Reading a Squeak V3 image currently (2015-05-14) consists of the following steps:

in class spyvm.squeakimage.ImageReader...

  1. read image header into attributes of self
  2. read image body into a list of chunks (spyvm.squeakimage.ImageChunk), one for each object in the image
  3. build compact classes in self.compactclasses from self.chunks[self.specialobjectspointer].data[COMPACT_CLASS_ARR] (the Smalltalk Array of compact classes)
  4. initialize chunks as GenericObjects (g_objects), resolving pointers to other chunks
  5. initialize self.special_g_objects with existing special objects
  6. build empty wrapped objects (w_objects) for self.chunks and self.special_w_objects
  7. run RSqueakVM object model specific initialization (e.g. choose storage strategy, method fillin)
  8. populate space.objtable (dictionary of objects relevant for the VM)

Changes for Spur

There are some new image header fields. The image consists of segments (see class comment of SpurSegmentManager). The size of the first segment is in the image header.

In step 4, the pointer resolution must accomodate for the number swizzling due to segment bridges (connectors between segments), i.e. the preceeding bridge spans and bridge header sizes must be subtracted. Also new tag bits for immediate characters must be respected.

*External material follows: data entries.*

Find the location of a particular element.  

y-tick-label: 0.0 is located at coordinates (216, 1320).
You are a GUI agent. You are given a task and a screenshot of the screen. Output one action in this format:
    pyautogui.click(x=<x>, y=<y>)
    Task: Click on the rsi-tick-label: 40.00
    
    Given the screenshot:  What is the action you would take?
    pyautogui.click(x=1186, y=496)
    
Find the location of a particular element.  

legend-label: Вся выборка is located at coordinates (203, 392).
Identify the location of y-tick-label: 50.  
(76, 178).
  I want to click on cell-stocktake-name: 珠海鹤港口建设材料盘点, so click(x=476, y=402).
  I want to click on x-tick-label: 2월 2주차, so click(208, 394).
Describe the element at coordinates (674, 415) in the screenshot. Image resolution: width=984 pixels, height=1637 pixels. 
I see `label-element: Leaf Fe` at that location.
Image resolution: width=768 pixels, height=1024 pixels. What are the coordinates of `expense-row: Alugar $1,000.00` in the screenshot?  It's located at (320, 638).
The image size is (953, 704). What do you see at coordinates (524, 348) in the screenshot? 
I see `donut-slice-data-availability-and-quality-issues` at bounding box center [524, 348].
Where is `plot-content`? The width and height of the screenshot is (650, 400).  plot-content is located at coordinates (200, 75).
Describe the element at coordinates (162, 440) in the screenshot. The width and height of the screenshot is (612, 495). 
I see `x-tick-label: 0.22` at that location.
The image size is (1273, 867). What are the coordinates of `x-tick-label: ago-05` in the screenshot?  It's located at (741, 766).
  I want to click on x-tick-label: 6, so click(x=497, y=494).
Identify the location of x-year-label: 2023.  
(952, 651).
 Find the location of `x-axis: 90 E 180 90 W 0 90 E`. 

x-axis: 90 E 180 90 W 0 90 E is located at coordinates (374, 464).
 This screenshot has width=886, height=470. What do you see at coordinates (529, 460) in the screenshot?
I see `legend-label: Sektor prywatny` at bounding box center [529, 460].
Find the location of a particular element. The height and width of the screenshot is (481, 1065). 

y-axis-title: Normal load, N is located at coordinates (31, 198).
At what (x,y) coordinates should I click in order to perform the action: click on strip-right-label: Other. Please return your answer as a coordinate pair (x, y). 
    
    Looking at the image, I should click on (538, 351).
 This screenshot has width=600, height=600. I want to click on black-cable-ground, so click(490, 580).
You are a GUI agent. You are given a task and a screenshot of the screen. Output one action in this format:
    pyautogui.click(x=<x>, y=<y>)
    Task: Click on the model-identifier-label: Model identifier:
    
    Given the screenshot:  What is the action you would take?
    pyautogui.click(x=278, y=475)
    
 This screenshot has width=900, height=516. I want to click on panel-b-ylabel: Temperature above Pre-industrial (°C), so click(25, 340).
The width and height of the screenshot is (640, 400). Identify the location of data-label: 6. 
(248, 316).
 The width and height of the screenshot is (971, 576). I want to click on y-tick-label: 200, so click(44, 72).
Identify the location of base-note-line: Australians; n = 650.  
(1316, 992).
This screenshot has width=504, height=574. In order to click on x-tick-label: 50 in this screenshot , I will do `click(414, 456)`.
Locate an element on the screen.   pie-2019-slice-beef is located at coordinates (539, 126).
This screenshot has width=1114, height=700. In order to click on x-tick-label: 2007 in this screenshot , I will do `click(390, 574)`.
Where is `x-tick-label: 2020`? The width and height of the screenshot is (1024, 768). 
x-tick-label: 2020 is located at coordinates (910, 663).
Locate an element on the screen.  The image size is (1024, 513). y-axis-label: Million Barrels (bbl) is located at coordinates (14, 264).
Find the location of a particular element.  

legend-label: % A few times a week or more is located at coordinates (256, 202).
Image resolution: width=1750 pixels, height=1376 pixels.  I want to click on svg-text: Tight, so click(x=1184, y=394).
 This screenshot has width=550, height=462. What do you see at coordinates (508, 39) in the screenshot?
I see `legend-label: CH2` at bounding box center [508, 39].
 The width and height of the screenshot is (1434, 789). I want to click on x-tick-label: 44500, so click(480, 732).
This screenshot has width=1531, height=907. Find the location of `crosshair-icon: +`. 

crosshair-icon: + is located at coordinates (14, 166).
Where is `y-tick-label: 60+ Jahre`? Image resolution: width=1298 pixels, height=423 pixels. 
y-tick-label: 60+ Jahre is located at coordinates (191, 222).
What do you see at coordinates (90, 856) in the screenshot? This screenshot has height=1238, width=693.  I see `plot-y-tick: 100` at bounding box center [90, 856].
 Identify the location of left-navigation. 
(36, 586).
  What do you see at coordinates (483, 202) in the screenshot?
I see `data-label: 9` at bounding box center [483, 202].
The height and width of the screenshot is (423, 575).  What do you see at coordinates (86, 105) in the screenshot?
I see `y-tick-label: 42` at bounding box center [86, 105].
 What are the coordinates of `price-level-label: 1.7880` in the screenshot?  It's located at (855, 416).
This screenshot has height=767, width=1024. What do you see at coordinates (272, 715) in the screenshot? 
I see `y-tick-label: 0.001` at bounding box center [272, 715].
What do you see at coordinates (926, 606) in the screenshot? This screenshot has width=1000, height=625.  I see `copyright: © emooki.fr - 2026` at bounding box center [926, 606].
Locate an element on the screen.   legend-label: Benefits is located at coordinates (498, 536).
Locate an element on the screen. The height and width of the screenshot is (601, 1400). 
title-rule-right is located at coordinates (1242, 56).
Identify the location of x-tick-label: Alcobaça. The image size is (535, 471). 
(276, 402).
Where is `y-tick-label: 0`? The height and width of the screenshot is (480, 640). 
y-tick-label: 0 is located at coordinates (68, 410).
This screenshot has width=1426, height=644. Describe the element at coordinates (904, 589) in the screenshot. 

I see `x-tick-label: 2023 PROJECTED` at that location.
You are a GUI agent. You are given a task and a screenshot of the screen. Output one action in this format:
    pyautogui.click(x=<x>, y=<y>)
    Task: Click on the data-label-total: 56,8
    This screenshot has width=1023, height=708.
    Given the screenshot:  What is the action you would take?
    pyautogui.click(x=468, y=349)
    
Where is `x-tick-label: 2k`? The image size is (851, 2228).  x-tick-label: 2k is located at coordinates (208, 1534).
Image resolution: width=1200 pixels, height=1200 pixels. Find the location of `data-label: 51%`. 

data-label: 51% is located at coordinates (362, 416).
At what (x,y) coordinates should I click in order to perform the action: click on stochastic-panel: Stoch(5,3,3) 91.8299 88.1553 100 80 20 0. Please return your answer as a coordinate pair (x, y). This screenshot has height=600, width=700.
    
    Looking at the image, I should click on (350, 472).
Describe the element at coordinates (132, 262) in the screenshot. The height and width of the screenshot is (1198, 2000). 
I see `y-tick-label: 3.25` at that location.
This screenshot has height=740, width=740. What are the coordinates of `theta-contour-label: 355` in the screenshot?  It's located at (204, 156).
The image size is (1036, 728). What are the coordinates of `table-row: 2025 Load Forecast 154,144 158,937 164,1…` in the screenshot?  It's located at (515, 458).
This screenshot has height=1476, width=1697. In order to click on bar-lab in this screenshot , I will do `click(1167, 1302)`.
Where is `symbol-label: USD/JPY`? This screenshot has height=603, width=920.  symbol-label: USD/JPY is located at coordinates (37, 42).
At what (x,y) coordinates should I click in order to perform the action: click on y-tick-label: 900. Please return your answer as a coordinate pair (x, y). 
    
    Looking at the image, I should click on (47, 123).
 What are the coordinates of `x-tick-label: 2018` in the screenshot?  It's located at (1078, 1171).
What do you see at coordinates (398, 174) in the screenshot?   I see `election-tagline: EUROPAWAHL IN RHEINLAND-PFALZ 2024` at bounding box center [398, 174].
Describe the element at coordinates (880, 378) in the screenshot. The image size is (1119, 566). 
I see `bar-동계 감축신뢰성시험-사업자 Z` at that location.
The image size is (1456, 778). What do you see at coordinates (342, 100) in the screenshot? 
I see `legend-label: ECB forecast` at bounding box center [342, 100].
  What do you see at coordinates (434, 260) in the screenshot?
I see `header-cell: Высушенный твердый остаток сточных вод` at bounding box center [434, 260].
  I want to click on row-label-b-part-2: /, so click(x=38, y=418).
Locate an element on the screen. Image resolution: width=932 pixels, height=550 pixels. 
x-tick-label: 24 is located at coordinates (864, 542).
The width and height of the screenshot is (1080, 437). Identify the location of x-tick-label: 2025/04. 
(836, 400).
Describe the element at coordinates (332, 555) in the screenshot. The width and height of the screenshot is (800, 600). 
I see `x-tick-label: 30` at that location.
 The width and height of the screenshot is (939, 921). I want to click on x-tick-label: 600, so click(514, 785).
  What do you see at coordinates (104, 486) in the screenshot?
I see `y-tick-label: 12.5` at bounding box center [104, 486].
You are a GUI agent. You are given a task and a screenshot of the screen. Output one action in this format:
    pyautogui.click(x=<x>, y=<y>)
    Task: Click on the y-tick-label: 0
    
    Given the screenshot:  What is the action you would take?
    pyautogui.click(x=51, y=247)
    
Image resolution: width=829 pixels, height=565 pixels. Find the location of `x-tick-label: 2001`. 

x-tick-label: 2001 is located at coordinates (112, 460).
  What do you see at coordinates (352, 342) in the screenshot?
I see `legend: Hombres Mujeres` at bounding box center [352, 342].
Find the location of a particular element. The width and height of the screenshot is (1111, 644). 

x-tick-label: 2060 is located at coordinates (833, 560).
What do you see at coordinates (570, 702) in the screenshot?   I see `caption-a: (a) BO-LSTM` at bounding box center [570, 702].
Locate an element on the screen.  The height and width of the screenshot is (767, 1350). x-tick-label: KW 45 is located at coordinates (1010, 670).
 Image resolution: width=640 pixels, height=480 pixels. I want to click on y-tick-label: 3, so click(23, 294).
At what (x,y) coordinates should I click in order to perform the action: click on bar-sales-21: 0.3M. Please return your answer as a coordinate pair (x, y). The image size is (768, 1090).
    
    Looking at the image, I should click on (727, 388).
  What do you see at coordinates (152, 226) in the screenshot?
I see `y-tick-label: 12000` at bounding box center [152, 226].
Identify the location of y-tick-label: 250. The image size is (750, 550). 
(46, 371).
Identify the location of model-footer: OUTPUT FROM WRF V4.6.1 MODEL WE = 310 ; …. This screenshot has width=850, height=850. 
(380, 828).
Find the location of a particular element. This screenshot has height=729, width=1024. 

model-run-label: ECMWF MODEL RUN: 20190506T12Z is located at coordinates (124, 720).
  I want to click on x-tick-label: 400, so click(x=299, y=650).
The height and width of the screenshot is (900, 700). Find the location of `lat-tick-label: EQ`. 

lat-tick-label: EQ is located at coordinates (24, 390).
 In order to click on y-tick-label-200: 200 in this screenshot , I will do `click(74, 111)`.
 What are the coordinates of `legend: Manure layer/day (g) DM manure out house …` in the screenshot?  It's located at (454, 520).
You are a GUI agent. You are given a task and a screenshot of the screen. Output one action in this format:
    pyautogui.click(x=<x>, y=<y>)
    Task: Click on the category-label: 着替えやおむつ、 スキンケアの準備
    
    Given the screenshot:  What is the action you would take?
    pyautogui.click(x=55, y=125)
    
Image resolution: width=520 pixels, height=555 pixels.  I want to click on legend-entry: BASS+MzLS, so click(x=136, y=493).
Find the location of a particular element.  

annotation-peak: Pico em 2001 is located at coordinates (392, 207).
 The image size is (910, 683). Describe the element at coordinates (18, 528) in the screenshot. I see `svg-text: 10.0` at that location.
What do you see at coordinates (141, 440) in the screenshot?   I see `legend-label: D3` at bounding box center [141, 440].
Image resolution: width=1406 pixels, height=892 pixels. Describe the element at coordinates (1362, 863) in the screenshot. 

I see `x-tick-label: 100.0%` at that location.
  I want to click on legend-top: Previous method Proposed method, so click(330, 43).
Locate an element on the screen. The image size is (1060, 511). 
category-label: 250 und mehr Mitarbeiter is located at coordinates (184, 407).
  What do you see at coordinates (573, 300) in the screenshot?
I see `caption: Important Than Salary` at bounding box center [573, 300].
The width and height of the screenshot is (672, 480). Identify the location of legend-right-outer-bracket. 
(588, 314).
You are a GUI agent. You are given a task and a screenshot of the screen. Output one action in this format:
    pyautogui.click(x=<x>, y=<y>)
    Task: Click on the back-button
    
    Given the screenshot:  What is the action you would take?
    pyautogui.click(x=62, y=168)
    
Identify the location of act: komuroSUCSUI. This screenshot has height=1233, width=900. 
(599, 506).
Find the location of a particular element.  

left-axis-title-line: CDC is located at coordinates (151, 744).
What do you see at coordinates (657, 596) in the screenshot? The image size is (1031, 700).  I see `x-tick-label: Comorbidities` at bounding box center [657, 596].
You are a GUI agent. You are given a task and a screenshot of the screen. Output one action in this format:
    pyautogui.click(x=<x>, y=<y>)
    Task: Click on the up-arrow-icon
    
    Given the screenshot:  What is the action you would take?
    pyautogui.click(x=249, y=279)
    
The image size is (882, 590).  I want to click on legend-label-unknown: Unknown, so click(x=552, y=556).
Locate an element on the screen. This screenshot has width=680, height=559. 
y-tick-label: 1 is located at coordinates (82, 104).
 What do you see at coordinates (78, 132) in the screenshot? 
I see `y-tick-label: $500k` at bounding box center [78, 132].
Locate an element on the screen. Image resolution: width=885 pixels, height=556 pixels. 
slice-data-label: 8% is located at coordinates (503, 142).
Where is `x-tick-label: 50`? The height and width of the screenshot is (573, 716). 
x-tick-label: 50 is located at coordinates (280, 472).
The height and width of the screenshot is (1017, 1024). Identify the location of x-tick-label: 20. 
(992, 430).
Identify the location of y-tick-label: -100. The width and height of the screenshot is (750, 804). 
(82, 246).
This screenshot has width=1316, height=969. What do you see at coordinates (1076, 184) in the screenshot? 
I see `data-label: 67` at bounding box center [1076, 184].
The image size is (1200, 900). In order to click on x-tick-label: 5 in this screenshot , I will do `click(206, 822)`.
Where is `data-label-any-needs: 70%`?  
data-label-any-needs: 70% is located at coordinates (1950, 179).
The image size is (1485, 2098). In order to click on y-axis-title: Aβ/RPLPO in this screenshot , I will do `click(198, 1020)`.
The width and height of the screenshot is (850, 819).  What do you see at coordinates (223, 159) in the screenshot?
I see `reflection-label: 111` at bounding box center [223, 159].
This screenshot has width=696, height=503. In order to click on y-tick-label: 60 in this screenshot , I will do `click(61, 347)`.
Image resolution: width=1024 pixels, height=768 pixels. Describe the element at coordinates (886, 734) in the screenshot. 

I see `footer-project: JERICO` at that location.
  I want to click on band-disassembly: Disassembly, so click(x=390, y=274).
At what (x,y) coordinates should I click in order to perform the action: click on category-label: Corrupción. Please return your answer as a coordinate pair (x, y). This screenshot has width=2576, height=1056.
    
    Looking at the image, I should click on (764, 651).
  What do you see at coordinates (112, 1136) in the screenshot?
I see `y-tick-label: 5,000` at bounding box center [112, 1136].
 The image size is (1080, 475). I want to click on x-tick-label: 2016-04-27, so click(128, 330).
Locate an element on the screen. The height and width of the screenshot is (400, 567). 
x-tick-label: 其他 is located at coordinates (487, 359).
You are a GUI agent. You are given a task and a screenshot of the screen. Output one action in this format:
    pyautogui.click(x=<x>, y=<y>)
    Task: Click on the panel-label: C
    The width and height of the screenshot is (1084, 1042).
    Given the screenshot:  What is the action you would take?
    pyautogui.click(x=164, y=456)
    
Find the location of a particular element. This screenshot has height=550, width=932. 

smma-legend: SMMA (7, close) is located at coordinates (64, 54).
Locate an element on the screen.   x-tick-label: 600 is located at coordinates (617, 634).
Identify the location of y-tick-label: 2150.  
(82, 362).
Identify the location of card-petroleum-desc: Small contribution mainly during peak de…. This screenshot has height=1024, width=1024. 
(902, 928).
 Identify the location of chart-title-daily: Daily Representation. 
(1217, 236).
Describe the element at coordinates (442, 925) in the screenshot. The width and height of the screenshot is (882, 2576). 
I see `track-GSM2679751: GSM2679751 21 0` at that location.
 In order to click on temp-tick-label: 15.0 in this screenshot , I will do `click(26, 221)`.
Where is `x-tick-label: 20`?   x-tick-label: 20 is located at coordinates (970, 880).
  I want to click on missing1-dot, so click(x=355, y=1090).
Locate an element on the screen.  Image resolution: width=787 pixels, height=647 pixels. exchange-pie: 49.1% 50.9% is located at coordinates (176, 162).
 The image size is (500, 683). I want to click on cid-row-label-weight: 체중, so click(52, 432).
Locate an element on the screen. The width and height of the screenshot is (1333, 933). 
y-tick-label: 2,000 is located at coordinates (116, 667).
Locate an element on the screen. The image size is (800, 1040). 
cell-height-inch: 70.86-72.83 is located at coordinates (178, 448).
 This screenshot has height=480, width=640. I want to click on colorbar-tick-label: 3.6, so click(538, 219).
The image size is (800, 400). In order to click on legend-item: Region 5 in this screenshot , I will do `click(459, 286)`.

In step 2 the new header formats apply.

The new header format uses an indirection of class indexes, which are the same as classes' hash bits, instead of a direct pointer to the class. A suitable place must be found to recreate the class table (id/hash -> class) during Image reading, regardless of whether we also want to have this indirection in the RSqueakVM. In the current V3 reading code, the class reference is extracted (trivially) in step 4 and needed in step 7. Since the class table seems to be part of the image (see Spur (Image) Memory Layout), this might be a simple task.

Some objects can have 31 in their class index bits. This is the classIsItselfIndexPun and means that this object is its own class (sounds like ProtoObject). (SpurMemoryManager>>fetchClassOfNonImm:) There are more such puns and their purpose is to have their objects omitted from allInstances etc. For example, the arrays making up the class table have arrayClassIndexPun (16) in their class index bits.

Step 3 will be unnecessary as there are not compact classes in Spur and that array in the special objects will be empty.